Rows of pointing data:
· · · · · · ·

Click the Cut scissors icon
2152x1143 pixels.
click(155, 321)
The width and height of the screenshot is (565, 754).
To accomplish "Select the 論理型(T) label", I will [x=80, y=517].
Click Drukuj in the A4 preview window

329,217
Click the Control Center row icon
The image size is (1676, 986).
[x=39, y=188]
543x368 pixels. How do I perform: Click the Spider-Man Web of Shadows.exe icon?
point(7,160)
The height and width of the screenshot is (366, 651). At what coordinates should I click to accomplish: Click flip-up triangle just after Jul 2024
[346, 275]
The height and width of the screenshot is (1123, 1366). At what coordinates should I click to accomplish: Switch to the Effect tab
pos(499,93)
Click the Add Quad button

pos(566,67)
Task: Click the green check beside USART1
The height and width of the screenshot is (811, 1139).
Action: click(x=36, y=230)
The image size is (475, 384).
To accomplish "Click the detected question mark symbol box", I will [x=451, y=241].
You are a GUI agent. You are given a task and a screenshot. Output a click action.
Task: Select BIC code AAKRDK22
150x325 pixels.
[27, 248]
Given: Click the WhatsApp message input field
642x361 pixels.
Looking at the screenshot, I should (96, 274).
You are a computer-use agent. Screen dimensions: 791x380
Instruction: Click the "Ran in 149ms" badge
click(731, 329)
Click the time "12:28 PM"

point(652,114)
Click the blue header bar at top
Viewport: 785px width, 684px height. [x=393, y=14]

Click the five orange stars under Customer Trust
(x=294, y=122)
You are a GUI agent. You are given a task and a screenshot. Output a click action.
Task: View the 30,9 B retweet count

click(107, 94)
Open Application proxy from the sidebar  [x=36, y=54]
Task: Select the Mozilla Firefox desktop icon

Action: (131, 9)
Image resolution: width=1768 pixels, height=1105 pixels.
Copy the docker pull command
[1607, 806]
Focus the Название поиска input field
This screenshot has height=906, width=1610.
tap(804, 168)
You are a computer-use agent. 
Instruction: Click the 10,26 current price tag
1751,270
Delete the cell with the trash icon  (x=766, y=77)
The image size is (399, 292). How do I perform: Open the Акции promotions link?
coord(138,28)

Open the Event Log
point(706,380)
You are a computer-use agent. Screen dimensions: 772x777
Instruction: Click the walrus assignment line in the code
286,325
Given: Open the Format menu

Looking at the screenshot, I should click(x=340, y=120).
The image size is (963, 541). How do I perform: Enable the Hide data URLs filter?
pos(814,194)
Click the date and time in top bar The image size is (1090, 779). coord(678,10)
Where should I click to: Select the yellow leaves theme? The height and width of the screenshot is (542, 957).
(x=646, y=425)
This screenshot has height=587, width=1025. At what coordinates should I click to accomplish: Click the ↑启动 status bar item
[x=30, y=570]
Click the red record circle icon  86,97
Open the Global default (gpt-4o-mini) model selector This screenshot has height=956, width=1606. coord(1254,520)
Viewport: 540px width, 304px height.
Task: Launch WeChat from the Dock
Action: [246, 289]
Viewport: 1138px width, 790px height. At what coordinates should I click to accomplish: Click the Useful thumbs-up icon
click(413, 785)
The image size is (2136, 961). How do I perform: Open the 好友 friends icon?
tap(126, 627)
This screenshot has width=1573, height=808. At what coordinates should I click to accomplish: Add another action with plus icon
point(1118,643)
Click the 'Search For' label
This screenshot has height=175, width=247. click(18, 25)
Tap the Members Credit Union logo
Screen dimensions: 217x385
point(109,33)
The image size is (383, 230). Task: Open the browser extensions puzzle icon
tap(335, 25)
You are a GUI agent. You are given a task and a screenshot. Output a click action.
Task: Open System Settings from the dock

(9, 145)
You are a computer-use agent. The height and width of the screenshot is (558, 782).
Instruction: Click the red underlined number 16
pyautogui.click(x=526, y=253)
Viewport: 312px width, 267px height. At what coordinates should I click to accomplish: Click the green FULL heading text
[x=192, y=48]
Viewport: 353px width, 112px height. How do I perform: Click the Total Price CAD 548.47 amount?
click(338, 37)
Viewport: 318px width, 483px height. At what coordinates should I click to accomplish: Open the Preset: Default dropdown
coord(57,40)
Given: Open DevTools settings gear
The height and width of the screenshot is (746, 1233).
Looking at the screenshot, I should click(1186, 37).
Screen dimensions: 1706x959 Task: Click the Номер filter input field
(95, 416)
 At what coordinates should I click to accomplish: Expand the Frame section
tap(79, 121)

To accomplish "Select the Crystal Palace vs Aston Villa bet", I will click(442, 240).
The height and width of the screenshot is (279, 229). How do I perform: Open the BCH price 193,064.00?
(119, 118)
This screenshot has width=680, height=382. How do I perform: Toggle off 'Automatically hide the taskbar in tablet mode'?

· · · · · · ·

# Do this
Copy every line above word for word, keeping the same order.

# In response
Click the Cut scissors icon
2152x1143 pixels.
click(155, 321)
The width and height of the screenshot is (565, 754).
To accomplish "Select the 論理型(T) label", I will [x=80, y=517].
Click Drukuj in the A4 preview window

329,217
Click the Control Center row icon
The image size is (1676, 986).
[x=39, y=188]
543x368 pixels. How do I perform: Click the Spider-Man Web of Shadows.exe icon?
point(7,160)
The height and width of the screenshot is (366, 651). At what coordinates should I click to accomplish: Click flip-up triangle just after Jul 2024
[346, 275]
The height and width of the screenshot is (1123, 1366). At what coordinates should I click to accomplish: Switch to the Effect tab
pos(499,93)
Click the Add Quad button

pos(566,67)
Task: Click the green check beside USART1
The height and width of the screenshot is (811, 1139).
Action: click(x=36, y=230)
The image size is (475, 384).
To accomplish "Click the detected question mark symbol box", I will [x=451, y=241].
You are a GUI agent. You are given a task and a screenshot. Output a click action.
Task: Select BIC code AAKRDK22
150x325 pixels.
[27, 248]
Given: Click the WhatsApp message input field
642x361 pixels.
Looking at the screenshot, I should (96, 274).
You are a computer-use agent. Screen dimensions: 791x380
Instruction: Click the "Ran in 149ms" badge
click(731, 329)
Click the time "12:28 PM"

point(652,114)
Click the blue header bar at top
Viewport: 785px width, 684px height. [x=393, y=14]

Click the five orange stars under Customer Trust
(x=294, y=122)
You are a GUI agent. You are given a task and a screenshot. Output a click action.
Task: View the 30,9 B retweet count

click(107, 94)
Open Application proxy from the sidebar  [x=36, y=54]
Task: Select the Mozilla Firefox desktop icon

Action: (131, 9)
Image resolution: width=1768 pixels, height=1105 pixels.
Copy the docker pull command
[1607, 806]
Focus the Название поиска input field
This screenshot has height=906, width=1610.
tap(804, 168)
You are a computer-use agent. 
Instruction: Click the 10,26 current price tag
1751,270
Delete the cell with the trash icon  (x=766, y=77)
The image size is (399, 292). How do I perform: Open the Акции promotions link?
coord(138,28)

Open the Event Log
point(706,380)
You are a computer-use agent. Screen dimensions: 772x777
Instruction: Click the walrus assignment line in the code
286,325
Given: Open the Format menu

Looking at the screenshot, I should click(x=340, y=120).
The image size is (963, 541). How do I perform: Enable the Hide data URLs filter?
pos(814,194)
Click the date and time in top bar The image size is (1090, 779). coord(678,10)
Where should I click to: Select the yellow leaves theme? The height and width of the screenshot is (542, 957).
(x=646, y=425)
This screenshot has height=587, width=1025. At what coordinates should I click to accomplish: Click the ↑启动 status bar item
[x=30, y=570]
Click the red record circle icon  86,97
Open the Global default (gpt-4o-mini) model selector This screenshot has height=956, width=1606. coord(1254,520)
Viewport: 540px width, 304px height.
Task: Launch WeChat from the Dock
Action: [246, 289]
Viewport: 1138px width, 790px height. At what coordinates should I click to accomplish: Click the Useful thumbs-up icon
click(413, 785)
The image size is (2136, 961). How do I perform: Open the 好友 friends icon?
tap(126, 627)
This screenshot has width=1573, height=808. At what coordinates should I click to accomplish: Add another action with plus icon
point(1118,643)
Click the 'Search For' label
This screenshot has height=175, width=247. click(18, 25)
Tap the Members Credit Union logo
Screen dimensions: 217x385
point(109,33)
The image size is (383, 230). Task: Open the browser extensions puzzle icon
tap(335, 25)
You are a GUI agent. You are given a task and a screenshot. Output a click action.
Task: Open System Settings from the dock

(9, 145)
You are a computer-use agent. The height and width of the screenshot is (558, 782).
Instruction: Click the red underlined number 16
pyautogui.click(x=526, y=253)
Viewport: 312px width, 267px height. At what coordinates should I click to accomplish: Click the green FULL heading text
[x=192, y=48]
Viewport: 353px width, 112px height. How do I perform: Click the Total Price CAD 548.47 amount?
click(338, 37)
Viewport: 318px width, 483px height. At what coordinates should I click to accomplish: Open the Preset: Default dropdown
coord(57,40)
Given: Open DevTools settings gear
The height and width of the screenshot is (746, 1233).
Looking at the screenshot, I should click(1186, 37).
Screen dimensions: 1706x959 Task: Click the Номер filter input field
(95, 416)
 At what coordinates should I click to accomplish: Expand the Frame section
tap(79, 121)

To accomplish "Select the Crystal Palace vs Aston Villa bet", I will click(442, 240).
The height and width of the screenshot is (279, 229). How do I perform: Open the BCH price 193,064.00?
(119, 118)
This screenshot has width=680, height=382. How do I perform: Toggle off 'Automatically hide the taskbar in tablet mode'?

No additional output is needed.